In this article, I’ll outline how to make use of symbols in Sketch in order to unleash their full potential, going from the most basic situations to some more advanced use cases. I’ll also include some tips and tricks that I have learned along the way.
Further Reading on SmashingMag:
- Using Sketch For Responsive Web Design
- The Ultimate Round-Up of Print Design Tutorials
- Responsive Web Design Guidelines and Tutorials
- Sketch, Illustrator or Fireworks? Exploring A New Free UI Design App: Gravit
A Brief Introduction To Symbols
Before digging deeper, and in case you are new to Sketch, let me give you a short introduction to how symbols work.
Symbols can be made from almost any elements in Sketch: text objects, shapes, bitmap images, even other symbols (we’ll talk about this later). Inside every symbol (double-click a symbol to enter edit mode), you’ll find one main artboard containing the symbol’s layers. This artboard also defines the symbol’s boundaries.
Usually, symbols are created for those elements in an interface that you expect to reuse later on (such as buttons, list items, tabs, etc.) and that will be spread across different screens, pages and artboards in your designs.
Note: For future reference, keep in mind that “copies” of one symbol are called instances.

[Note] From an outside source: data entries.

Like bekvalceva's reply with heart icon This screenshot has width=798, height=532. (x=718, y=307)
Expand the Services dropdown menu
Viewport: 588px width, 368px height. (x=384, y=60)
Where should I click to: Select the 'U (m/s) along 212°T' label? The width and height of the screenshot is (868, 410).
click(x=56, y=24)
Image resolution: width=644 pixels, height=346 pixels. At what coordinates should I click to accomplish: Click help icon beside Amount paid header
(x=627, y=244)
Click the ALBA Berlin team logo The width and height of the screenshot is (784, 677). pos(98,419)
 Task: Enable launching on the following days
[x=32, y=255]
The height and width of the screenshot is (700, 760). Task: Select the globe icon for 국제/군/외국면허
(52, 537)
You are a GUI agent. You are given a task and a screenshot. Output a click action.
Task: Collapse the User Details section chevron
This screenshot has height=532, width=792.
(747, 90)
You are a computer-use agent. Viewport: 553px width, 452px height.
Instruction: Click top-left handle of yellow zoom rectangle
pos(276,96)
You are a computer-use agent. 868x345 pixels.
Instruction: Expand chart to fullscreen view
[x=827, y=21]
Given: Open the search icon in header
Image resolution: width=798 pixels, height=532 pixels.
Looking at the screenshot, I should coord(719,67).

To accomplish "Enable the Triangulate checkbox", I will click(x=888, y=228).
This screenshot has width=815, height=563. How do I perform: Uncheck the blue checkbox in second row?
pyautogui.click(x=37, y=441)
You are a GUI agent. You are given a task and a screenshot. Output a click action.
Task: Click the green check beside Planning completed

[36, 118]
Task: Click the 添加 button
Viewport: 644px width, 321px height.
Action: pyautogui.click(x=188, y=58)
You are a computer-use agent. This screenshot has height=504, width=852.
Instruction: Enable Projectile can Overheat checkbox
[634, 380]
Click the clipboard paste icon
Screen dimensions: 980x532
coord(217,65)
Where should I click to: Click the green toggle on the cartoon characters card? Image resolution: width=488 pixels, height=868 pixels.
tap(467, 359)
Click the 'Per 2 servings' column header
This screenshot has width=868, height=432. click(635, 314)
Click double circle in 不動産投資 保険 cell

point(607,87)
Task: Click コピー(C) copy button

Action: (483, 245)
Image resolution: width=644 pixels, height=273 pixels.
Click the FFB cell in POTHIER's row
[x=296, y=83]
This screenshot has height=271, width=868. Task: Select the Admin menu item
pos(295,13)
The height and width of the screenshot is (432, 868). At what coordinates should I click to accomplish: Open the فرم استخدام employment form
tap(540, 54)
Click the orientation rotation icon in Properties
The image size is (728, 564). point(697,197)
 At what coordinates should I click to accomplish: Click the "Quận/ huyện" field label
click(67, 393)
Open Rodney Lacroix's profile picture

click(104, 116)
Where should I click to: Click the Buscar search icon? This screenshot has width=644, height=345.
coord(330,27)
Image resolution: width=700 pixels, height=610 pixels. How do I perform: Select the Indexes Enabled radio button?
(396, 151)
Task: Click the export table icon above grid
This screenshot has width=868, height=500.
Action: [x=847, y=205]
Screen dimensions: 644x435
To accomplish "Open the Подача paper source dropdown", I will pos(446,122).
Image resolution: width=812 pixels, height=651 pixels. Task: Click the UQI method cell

The best thing about using symbols (instead of grouped, independent and disconnected objects) is that if at some point you decide to change some property in a particular symbol (for example, the color, shape, text size, dimensions or whatever else you want), you’ll just need to edit the symbol’s master once, and this change will be automatically replicated to all of the master’s instances, wherever they are. I don’t know about you, but I find this super-convenient!
Tip 1: Be Organized
Just like in life itself, it’s fundamental to keep everything in order. Always design as if someone else will later need to open and work with your design file and understand it without your help! This also applies to the way you name symbols — naming should meet certain criteria.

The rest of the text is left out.